A few years ago I treated my younger sister with a trip to Anime Expo. When we arrived at the hotel, it was a scene I was all too familiar with – cosplayers showing off their props, teenagers carrying around signs that said “free hugs”, domo-kun plushies and declarations of “Glomp me and die! In short, an anime convention – the collective incarnation of an awkward teenager. I took a deep breath, these were my people! As I recently passed the big 3-0 however, I begin to wonder if this, like all good things, must come to an end?
First a little history regarding my experience with anime conventions. When I first started attending conventions about 15 years ago, I was always a little put off by the older crowd. Sure, there are tons of older anime fans. After all, Matt Greenfield wasn’t a spring chicken when he founded ADV. Still, I wondered what had drawn the older fans to the convention culture more specifically. Convention attendees seemed at the time to be largely younger (14-18), and attended not necessarily for industry panels, but for the cosplay competitions, artist alley and dealers hall. They largely engaged in hijinks, shouting random phrases and playing games like glomp the domo. Fanime after 10 PM looked like a huge slumber party and I began to wonder: what did this convention have to offer the older fan?
The thing with time is that it always travels just slowly enough for you not to see it coming, but fast enough so that the day you celebrate your “dirty thirty” seemingly comes out of nowhere. As the years marched on, and I with it, into my mid and later twenties, I began to see that the convention scene doesn’t peak when you’re young, but that older con-goers begin to see their priorities change in a big way. Rather than fight for first-in-line spot at the dealers hall, they might line up to have a panel discussion with up and coming manga artists. Rather than attend an elaborate cosplay competition, they might spend a day taking their own pictures to compile an extensive cosplay photo album. You may find them in the asian film room, or generally exploring other genres or independent film projects. They haven’t removed themselves from the mainstream, but primarily utilize conventions as a means of networking with other older fans, finding out which blogs and webcomics might be fun to follow, and generally keeping their finger on the pulse of the industry.

# # # #

EXERCISE INSTRUCTIONS.
#1 Reproduce the essay on anime conventions verbatim, starting with "A few years" and going on through "come to an end?".
#2 Supply the next part of the essay on anime conventions, beginning right after its final sentence.

SOURCE MATERIAL.

# # # #

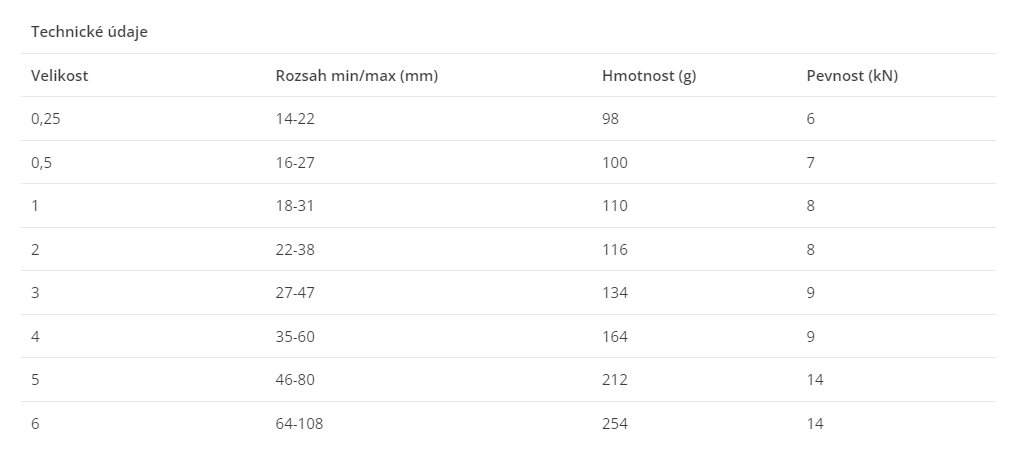Click weight value 116

[x=615, y=249]
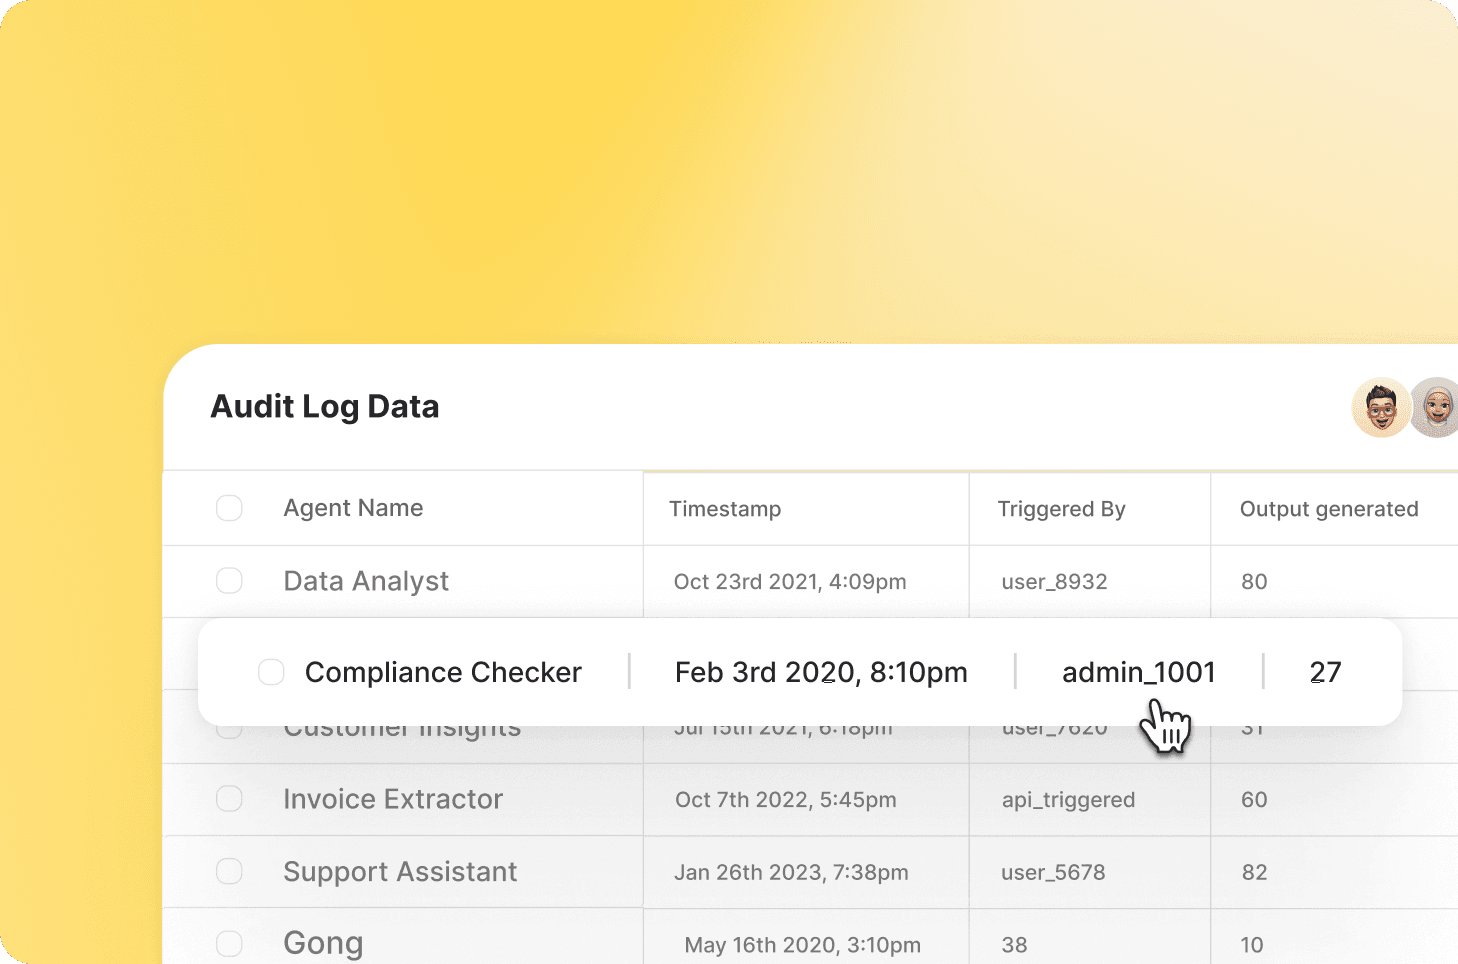
Task: Click the Support Assistant agent name
Action: click(400, 872)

# # # #

ANSWER LIST.
#1
A few years ago I treated my younger sister with a trip to Anime Expo. When we arrived at the hotel, it was a scene I was all too familiar with – cosplayers showing off their props, teenagers carrying around signs that said “free hugs”, domo-kun plushies and declarations of “Glomp me and die! In short, an anime convention – the collective incarnation of an awkward teenager. I took a deep breath, these were my people! As I recently passed the big 3-0 however, I begin to wonder if this, like all good things, must come to an end?

#2
Personally, I found that I went to a lot more panels in the last couple years at conventions than I ever did when I was younger. I also have been able to be more financially flexible at conventions, no longer relying on scrounging together money from part time jobs in an attempt to survive off cup of noodles seasoned with the salt of my tears. Purchases and experiences that would never be possible in my younger years now come as standard fare, and since my companions and I are close in age, we are able to enjoy these experiences together. A good example of this happened just this last year at Fanime: my friends were telling me about this cool new place called The AFK Lounge that featured an impressive lineup of board, card and video game offerings combined with great bar-food. If this were to be offered say, 10 years ago, I’d be clutching the last $20 I had (which was supposed to last me another 48 hours) and be unable to enjoy such an experience. Instead, a party of 15 Millennials went out and enjoyed numerous cocktails, gaming and overall had a great time. As you get older you begin to find that a lot of the fun isn’t confined to within the convention walls; it’s in the experiences you can enjoy as a result of the convention, and the people that it attracts.
A fandom doesn’t go away because you get older, you get older when you let your fandom slip away. I’ll be attending Anime Expo again this year, with the illustrious Premiere Badge no less, and look forward to some late night networking with older fans in the 21+ lounge. While I’m sure there will be a few moments when I find myself looking around at the attendees and thinking to myself “What the heck are you doing here?”, the moment will pass and I’ll remember why I’ve been such an engaged anime fan for the better part of 15 years now: a dynamic and thriving base.
For all of you older con-goers out there- sound off in the comments below. How has con-going changed for you over the years? Do you think the younger generation approaches conventions differently these days? We want to hear from you!
(This article is mine, but was originally posted on Geektrum)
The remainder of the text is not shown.